Les 215 autres caractères feront l’objet de futures publications.
Alors que la production mondiale de l’aubergine avoisine 60 millions de tonnes par an, la publication du catalogue complet des gènes et caractères agronomiques de ce légume est une avancée majeure permettant non seulement de mieux comprendre le passé, mais aussi de se projeter dans le futur. Toutes ces données, accessibles publiquement, permettront aux sélectionneurs de produire des variétés d’aubergine sur mesure, adaptées aux contraintes environnementales et climatiques locales et aux habitudes de culture et de consommation. Ces résultats soulignent également l’importance de la conservation de la biodiversité génétique des espèces et le rôle crucial des centres de ressources biologiques pour faire progresser les recherches en génétique végétale et construire l’agriculture de demain.

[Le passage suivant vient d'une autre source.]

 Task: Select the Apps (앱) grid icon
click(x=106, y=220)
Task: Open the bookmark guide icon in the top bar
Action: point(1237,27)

Retracer l’histoire de l’aubergine
L’étude de cette collection mondiale a permis de retracer l’histoire de la domestication des aubergines qui a débuté en Inde et en Asie du Sud-Est, puis de leur dispersion vers le Moyen-Orient, l’Europe et l’Extrême-Orient (Chine et Japon), probablement par les routes commerciales arabes et chinoises. Les scientifiques ont analysé les caractéristiques façonnées à la fois par la sélection humaine et par les contraintes de l'environnement dans les principales régions de culture de l’aubergine. Par exemple, les variétés originaires d'Inde et d'Asie du Sud-Est ont conservé la couleur non violette de leur peau et les feuilles épineuses typiques de leurs ancêtres sauvages, tandis que ces traits ont progressivement disparu dans d’autres régions du monde.
Référence
Gaccione L. et al. (2025). Graph-based pangenomes and pan-phenome provide a cornerstone for eggplant biology and breeding. Nature communications, DOI : https://doi.org/10.1038/s41467-025-64866-1
Étude réalisée dans le cadre des projets européens G2P-SOL et PRO-GRACE
Les centres de ressources biologiques (CRB) explorent, collectent, caractérisent et conservent la diversité biologique et génétique des espèces d’animaux domestiques, de plantes modèles ou cultivées, des espèces sauvages apparentées, des microorganismes d’intérêt agronomique ou agro-alimentaire, des microorganismes et organismes de l’environnement. INRAE gère ou co-gère 28 CRB dont le CRB légumes à Avignon qui assure la gestion et l’enrichissement des collections de 5 espèces légumières : l’aubergine, la tomate, le piment (incluant aussi le poivron), le melon et la laitue. La collection d’aubergines comprend près de 2 000 variétés cultivées, inscrites et non inscrites au catalogue, et sauvages. Les variétés non commercialisées sont accessibles au public sur demande en échange d’une contribution financière.